Interspeech 2007 Session ThC.P3: Improved acoustic modeling for ASR
Thursday, August 30, 2007
13:30 – 15:30
James Glass (MIT)
Improved HMM/SVM Methods for Automatic Phoneme Segmentation
Jen-Wei Kuo, Institute of Information Science, Academia Sinica
Hung-Yi Lo, Institute of Information Science, Academia Sinica
Hsin-Min Wang, Institute of Information Science, Academia Sinica
This paper presents improved HMM/SVM methods for a two-stage phoneme segmentation framework, which tries to imitate the human phoneme segmentation process. The first stage performs hidden Markov model (HMM) forced alignment according to the minimum boundary error (MBE) criterion. The objective is to align a phoneme sequence of a speech utterance with its acoustic signal counterpart based on MBE-trained HMMs and explicit phoneme duration models. The second stage uses the support vector machine (SVM) method to refine the hypothesized phoneme boundaries derived by HMM-based forced alignment. The efficacy of the proposed framework has been validated on two speech databases: the TIMIT English database and the MATBN Mandarin Chinese database.
Gaussian Mixture Optimization for HMM based on Efficient Cross-validation
Takahiro Shinozaki, Kyoto University
Tatsuya Kawahara, Kyoto University
A Gaussian mixture optimization method is explored using cross-validation likelihood as an objective function instead of the conventional training set likelihood. The optimization is based on reducing the number of mixture components by selecting and merging a pair of Gaussians step by step base on the objective function so as to remove redundant components and improve the generality of the model. Cross-validation likelihood is more appropriate for avoiding over-fitting than the conventional likelihood and can be efficiently computed using sufficient statistics. It results in a better Gaussian pair selection and provides a termination criterion that does not rely on empirical thresholds. Large-vocabulary speech recognition experiments on oral presentations show that the cross-validation method gives a smaller word error rate with an automatically determined model size than a baseline training procedure that does not perform the optimization.

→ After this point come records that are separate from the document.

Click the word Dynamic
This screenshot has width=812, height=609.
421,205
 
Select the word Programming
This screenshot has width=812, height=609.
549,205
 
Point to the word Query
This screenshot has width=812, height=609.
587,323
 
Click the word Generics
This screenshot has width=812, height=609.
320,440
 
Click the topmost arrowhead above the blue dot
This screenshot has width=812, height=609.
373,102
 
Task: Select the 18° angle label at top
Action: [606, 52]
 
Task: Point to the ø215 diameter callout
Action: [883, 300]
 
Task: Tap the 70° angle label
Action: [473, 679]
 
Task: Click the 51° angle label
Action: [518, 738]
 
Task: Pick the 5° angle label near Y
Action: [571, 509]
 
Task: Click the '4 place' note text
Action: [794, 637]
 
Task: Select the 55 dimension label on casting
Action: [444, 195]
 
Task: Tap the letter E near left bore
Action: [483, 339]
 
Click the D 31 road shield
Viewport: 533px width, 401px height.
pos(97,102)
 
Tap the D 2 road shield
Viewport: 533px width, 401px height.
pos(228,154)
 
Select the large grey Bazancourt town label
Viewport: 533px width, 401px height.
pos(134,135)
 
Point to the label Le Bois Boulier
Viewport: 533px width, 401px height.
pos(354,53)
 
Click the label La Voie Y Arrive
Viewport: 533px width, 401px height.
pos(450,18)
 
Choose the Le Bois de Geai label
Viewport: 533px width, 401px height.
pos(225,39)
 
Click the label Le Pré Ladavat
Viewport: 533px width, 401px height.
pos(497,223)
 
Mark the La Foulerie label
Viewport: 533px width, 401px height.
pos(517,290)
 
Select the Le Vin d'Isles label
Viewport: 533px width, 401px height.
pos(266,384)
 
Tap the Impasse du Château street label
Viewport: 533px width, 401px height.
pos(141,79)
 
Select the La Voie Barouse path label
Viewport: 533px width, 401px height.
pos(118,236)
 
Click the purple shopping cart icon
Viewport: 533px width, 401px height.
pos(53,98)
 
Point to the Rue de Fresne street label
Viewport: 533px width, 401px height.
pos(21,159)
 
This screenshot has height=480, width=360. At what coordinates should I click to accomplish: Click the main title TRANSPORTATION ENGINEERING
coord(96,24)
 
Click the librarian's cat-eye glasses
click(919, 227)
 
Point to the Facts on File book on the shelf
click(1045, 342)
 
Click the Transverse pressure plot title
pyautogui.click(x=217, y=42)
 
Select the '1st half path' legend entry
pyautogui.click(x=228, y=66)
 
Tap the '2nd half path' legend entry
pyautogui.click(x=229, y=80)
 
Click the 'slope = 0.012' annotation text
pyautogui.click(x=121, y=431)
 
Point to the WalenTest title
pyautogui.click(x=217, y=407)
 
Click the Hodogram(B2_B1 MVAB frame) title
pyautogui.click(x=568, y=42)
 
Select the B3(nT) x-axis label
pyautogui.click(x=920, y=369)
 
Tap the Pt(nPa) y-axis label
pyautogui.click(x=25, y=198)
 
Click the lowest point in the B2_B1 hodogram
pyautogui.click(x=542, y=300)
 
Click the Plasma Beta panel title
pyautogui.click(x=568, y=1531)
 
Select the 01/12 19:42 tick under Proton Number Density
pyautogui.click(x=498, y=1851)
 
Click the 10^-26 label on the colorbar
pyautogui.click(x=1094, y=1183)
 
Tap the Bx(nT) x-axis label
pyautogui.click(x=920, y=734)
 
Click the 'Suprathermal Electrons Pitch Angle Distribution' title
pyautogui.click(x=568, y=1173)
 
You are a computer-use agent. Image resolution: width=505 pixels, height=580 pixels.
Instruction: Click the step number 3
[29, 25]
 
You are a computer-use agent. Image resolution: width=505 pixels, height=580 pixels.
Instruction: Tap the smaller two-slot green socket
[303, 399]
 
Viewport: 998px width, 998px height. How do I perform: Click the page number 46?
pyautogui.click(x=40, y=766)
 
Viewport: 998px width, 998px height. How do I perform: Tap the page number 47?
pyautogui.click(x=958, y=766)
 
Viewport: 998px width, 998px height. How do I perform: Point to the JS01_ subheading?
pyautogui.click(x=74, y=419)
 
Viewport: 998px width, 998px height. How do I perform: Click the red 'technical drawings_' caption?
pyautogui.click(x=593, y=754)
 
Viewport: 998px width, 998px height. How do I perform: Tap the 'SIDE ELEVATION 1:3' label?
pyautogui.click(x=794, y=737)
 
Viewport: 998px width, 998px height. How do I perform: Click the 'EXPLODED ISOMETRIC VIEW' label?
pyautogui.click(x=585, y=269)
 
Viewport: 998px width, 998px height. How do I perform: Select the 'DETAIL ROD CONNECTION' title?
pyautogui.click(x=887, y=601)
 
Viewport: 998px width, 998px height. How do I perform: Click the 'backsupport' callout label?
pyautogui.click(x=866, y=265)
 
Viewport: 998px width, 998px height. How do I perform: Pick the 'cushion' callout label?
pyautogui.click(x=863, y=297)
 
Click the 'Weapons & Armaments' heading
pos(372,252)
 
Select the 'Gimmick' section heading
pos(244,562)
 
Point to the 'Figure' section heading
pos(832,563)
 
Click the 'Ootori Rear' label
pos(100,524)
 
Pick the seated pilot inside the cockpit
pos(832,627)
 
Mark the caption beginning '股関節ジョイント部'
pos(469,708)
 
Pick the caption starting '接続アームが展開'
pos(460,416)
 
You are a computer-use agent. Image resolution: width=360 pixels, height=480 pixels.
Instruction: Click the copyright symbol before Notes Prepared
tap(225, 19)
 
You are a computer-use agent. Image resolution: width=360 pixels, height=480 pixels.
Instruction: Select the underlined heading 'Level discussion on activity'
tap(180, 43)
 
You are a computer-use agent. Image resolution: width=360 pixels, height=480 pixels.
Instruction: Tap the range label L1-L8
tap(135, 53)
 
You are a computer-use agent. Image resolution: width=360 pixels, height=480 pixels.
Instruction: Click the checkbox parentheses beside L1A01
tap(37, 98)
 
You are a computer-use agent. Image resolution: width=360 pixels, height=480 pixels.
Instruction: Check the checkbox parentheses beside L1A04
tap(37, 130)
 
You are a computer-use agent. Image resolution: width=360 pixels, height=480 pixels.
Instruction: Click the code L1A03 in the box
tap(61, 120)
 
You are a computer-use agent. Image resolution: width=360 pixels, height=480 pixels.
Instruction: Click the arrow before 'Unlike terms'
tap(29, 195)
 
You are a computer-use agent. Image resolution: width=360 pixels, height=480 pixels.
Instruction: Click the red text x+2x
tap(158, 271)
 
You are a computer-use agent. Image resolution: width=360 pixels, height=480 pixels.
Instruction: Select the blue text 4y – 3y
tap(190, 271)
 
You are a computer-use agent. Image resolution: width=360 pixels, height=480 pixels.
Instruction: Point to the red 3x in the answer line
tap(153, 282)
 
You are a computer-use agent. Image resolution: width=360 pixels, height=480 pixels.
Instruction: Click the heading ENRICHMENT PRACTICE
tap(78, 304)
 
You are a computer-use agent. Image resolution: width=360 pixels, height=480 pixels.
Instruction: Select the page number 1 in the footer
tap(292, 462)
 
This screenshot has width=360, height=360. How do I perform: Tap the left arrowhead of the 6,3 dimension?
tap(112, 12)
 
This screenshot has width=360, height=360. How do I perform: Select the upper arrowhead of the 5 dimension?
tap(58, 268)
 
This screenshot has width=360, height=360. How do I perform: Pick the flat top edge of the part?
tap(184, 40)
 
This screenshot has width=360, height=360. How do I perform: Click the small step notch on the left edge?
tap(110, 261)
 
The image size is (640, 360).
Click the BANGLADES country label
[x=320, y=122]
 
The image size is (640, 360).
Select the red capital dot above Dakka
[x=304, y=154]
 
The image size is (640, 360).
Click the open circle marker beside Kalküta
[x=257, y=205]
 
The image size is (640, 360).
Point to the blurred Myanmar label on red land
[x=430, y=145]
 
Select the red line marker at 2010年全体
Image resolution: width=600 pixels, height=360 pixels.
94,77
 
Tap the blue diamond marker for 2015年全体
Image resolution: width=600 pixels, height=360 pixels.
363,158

Model-Space MLLR for Trajectory HMMs
Heiga Zen, Nagoya Institute of Technology
Yoshihiko Nankaku, Nagoya Institute of Technology
Keiichi Tokuda, Nagoya Institute of Technology
This paper proposes model-space Maximum Likelihood Linear Regression (mMLLR) based speaker adaptation technique for trajectory HMMs, which have been derived from HMMs by imposing explicit relationships between static and dynamic features. This model can alleviate two limitations of the HMM: constant statistics within a state and conditional independence assumption of state output probabilities without increasing the number of model parameters. Results in a continuous speech recognition experiments show that the proposed algorithm can adapt trajectory HMMs to a specific speaker and improve the performance of a trajectory HMM-based speech recognition system.
In-Context Phone Posteriors as Complementary Features for Tandem ASR
Hamed Ketabdar, IDIAP Research Institute, Martigny, Switzerland, and Swiss Federal Institute of Technology at Lausanne (EPFL)
Herve Bourlard, IDIAP Research Institute, Martigny, Switzerland, and Swiss Federal Institute of Technology at Lausanne (EPFL)
We present a method for integrating prior knowledge (such as phonetic and lexical knowledge), as well as long acoustic context in the phone posterior estimation, and we propose to use the obtained posteriors as complementary posterior features in Tandem ASR configuration. These posteriors are estimated based on HMM state posterior probability definition (typically used in standard HMMs training). In this way, by integrating the appropriate prior knowledge and context, we enhance the estimation of phone posteriors. These new posteriors are called `in-context' or HMM posteriors. We combine these posteriors as complementary evidences with the posteriors estimated from a Multi Layer Perceptron, and use the combined evidence as features for training and inference in Tandem. This approach has improved the performance, as compared to using only MLP estimated posteriors as features in Tandem, on OGI Numbers, Conv. Telephone speech (CTS), and Wall Street Journal (WSJ) databases.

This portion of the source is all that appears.